← All insights
Research

State of TLS on the public web

Updated July 11, 2026. Based on 3,153 unique hostnames scanned by SecureMonk users between March 7, 2026 and July 11, 2026, latest scan per host.

TLS configuration is one of the clearer signals of an organization's security maturity. It changes slowly, requires deliberate effort, and exposes choices that operators sometimes forget to revisit. Here is what the most recent scan per host looks like in our dataset.
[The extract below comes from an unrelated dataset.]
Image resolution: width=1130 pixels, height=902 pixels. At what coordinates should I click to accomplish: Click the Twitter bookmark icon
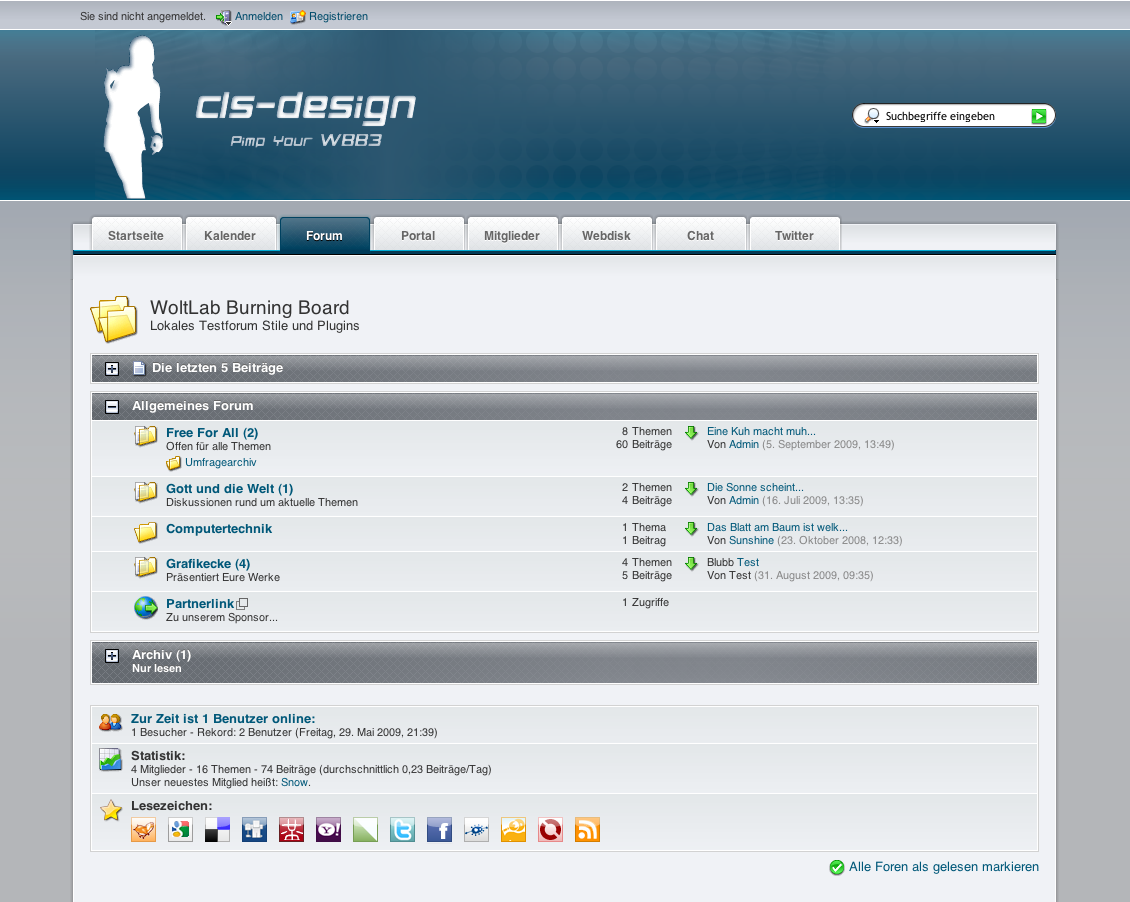[x=402, y=830]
About 1 in 5 sites still allow TLS 1.0 or 1.1

678 of 3,153 sites (21.5%) accept connections over TLS 1.0 or TLS 1.1. Both protocols have been formally deprecated since 2020. Most major browsers refuse them by default, but many libraries, devices, and back-end clients will accept them if the server offers them, which means leaving them enabled keeps the historical attack surface alive without any benefit.

The fix is usually a one-line server-config change.

OCSP stapling is rare

Only 598 of 3,153 sites (19.0%) staple OCSP responses. The rest leave clients to fetch revocation status separately, which adds a round trip to the first handshake and exposes the visitor's IP to the certificate authority.

Adoption is low because the gain is invisible to the operator. The site loads either way. The latency saving is real but uncelebrated.

Cipher hygiene is mixed

657 sites (20.8%) still negotiate at least one CBC-mode cipher suite. The CBC implementations in TLS 1.0 and 1.1 are vulnerable to BEAST and related padding-oracle attacks, which is why TLS 1.3 dropped CBC entirely. Modern configs default to AEAD ciphers (AES-GCM or ChaCha20-Poly1305).

Key-algorithm mix

1,568 sites use RSA certificates (49.7%) and 1,527 use ECDSA (48.4%). Twenty years ago this would have been a rounding error in favor of RSA. The shift is driven by Let's Encrypt issuing ECDSA chains by default for accounts that request them, faster handshakes on mobile, and smaller signature sizes on every request.

Where the certificates come from

The five most common issuer common-names in the dataset are all Let's Encrypt intermediates. Let's Encrypt is the dominant CA across our sample by a wide margin. DigiCert, Sectigo, GeoTrust, and Amazon Trust Services round out the long tail.

Issuer common nameSites
WE1693
R12368
R13323
E7318
E8300

Methodology

Numbers above use the most recent scan per hostname. The dataset is 3,153 unique hostnames scanned through SecureMonk between 2026-03-07 and 2026-07-11. This is not a random sample of the internet. Sites scanned through SecureMonk skew toward developer-curiosity targets and the homelabs and personal projects of the people running the scans. Treat the absolute percentages as a snapshot of this corner of the web, not a global figure.